*BRIEF*
Keep only the lines from the start of the data through the line containing "Click the logout icon at top right", and output them exactly.

*MATERIAL FOR THE TASK*
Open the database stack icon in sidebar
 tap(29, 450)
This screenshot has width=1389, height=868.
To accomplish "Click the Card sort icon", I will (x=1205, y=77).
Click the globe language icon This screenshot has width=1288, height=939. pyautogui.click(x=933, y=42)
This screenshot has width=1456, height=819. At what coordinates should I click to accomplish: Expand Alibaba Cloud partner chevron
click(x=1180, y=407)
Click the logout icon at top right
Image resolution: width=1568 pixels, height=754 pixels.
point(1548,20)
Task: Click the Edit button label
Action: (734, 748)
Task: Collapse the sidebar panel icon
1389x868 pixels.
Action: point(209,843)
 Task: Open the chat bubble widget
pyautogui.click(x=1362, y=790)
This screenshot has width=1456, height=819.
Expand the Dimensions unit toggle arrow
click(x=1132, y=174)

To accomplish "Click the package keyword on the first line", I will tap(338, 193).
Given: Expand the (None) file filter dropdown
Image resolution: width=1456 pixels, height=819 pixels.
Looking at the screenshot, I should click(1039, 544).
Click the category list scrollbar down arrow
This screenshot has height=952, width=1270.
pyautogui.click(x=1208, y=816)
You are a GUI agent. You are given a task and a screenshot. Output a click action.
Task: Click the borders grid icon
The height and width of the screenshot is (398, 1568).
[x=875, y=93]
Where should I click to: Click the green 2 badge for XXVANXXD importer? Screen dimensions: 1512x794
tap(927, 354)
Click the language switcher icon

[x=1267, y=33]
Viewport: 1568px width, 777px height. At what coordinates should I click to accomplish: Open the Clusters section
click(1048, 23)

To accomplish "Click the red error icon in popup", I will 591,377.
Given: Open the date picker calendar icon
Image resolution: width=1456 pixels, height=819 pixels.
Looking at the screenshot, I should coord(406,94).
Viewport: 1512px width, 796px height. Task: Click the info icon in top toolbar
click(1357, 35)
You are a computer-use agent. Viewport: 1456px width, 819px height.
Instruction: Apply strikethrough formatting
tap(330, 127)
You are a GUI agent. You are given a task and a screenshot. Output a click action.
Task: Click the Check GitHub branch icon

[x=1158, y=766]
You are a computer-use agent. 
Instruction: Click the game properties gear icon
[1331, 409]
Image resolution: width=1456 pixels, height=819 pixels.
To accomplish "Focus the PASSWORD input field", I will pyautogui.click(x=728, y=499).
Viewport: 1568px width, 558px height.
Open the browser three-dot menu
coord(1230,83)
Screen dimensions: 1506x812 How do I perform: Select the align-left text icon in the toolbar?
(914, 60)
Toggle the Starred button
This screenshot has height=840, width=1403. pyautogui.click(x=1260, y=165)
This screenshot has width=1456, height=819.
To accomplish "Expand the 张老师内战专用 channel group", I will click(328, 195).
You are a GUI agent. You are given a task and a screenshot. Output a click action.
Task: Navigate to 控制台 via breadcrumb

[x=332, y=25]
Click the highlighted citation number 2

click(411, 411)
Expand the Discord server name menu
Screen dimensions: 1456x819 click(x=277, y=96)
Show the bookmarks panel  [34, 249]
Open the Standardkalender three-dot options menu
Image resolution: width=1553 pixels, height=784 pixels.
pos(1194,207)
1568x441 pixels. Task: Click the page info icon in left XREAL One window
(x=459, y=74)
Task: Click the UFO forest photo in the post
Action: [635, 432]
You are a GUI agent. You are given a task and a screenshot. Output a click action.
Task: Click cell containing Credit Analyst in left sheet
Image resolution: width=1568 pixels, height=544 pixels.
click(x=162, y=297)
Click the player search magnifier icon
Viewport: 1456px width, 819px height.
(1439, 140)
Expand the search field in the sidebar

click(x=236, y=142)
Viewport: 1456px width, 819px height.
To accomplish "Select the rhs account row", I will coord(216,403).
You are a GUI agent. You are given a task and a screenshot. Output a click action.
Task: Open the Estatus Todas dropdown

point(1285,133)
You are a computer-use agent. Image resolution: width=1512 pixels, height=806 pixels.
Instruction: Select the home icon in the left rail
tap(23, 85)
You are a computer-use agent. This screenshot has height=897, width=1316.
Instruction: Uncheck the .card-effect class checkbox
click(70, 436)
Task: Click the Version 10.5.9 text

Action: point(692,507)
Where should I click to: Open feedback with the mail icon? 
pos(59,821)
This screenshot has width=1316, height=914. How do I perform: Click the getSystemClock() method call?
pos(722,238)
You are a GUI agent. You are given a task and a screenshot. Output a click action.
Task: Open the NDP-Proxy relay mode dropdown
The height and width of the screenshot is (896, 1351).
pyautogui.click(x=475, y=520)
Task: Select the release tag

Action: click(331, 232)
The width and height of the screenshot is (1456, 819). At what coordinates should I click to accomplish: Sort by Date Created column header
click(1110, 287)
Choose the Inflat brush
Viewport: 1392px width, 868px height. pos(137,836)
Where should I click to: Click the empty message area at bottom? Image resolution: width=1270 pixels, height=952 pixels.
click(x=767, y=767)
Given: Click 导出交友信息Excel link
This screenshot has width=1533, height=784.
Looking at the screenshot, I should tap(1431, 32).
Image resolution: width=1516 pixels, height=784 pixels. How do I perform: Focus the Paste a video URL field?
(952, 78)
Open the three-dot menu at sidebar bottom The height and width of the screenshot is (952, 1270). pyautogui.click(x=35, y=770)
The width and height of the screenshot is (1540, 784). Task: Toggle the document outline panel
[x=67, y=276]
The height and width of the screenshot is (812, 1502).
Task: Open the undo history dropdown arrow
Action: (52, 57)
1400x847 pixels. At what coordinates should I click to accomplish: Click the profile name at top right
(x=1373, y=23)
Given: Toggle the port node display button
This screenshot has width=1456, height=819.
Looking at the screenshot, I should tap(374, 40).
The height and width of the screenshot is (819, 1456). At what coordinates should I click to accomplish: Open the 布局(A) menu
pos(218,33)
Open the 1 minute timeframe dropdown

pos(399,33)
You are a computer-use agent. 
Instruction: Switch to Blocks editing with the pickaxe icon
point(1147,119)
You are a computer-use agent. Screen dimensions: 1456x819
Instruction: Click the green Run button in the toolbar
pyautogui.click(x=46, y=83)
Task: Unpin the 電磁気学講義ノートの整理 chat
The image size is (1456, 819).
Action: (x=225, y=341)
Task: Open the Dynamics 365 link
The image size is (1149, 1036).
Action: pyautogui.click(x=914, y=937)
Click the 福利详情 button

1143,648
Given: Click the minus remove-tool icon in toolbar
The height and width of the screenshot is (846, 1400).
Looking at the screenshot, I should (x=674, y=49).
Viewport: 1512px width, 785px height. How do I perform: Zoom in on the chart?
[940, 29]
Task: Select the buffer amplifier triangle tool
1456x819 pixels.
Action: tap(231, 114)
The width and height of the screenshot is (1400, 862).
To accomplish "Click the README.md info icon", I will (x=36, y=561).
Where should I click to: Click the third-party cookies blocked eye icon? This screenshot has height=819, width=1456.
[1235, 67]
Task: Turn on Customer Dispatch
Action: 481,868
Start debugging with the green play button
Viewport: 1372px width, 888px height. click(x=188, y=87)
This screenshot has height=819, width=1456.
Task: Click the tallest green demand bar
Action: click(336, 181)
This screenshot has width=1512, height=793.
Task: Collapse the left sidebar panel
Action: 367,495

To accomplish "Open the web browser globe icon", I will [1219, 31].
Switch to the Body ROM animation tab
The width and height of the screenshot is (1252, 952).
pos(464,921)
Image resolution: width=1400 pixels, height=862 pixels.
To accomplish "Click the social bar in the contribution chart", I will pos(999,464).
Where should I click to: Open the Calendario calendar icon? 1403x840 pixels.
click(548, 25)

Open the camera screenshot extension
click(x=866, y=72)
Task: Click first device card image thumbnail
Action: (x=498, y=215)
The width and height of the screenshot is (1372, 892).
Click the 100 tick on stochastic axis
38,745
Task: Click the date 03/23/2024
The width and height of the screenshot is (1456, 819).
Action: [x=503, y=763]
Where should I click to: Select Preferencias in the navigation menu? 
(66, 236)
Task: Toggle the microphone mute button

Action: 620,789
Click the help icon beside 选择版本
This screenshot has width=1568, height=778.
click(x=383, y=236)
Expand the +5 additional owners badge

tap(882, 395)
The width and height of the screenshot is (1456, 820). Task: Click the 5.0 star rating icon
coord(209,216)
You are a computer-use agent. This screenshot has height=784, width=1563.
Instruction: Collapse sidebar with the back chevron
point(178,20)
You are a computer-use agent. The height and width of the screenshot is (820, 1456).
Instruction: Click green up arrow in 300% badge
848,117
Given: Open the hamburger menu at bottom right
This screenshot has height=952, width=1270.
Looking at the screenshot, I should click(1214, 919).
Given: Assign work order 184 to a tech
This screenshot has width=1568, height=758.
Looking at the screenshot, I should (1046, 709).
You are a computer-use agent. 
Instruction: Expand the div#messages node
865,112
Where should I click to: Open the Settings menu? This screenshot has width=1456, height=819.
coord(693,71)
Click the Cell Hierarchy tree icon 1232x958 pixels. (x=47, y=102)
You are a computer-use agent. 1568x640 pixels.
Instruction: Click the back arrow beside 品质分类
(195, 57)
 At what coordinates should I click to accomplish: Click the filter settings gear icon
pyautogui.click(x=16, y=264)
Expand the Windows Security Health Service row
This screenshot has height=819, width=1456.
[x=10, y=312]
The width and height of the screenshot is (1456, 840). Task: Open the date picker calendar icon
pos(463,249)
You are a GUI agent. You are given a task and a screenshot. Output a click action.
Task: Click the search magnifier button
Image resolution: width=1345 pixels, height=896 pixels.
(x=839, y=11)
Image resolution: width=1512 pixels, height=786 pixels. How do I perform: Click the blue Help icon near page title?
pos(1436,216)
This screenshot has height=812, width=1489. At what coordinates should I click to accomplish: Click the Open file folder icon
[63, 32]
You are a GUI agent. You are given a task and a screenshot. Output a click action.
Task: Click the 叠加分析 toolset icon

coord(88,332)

*WRITTEN ANSWER*
Open the database stack icon in sidebar
 tap(29, 450)
This screenshot has width=1389, height=868.
To accomplish "Click the Card sort icon", I will (x=1205, y=77).
Click the globe language icon This screenshot has width=1288, height=939. pyautogui.click(x=933, y=42)
This screenshot has width=1456, height=819. At what coordinates should I click to accomplish: Expand Alibaba Cloud partner chevron
click(x=1180, y=407)
Click the logout icon at top right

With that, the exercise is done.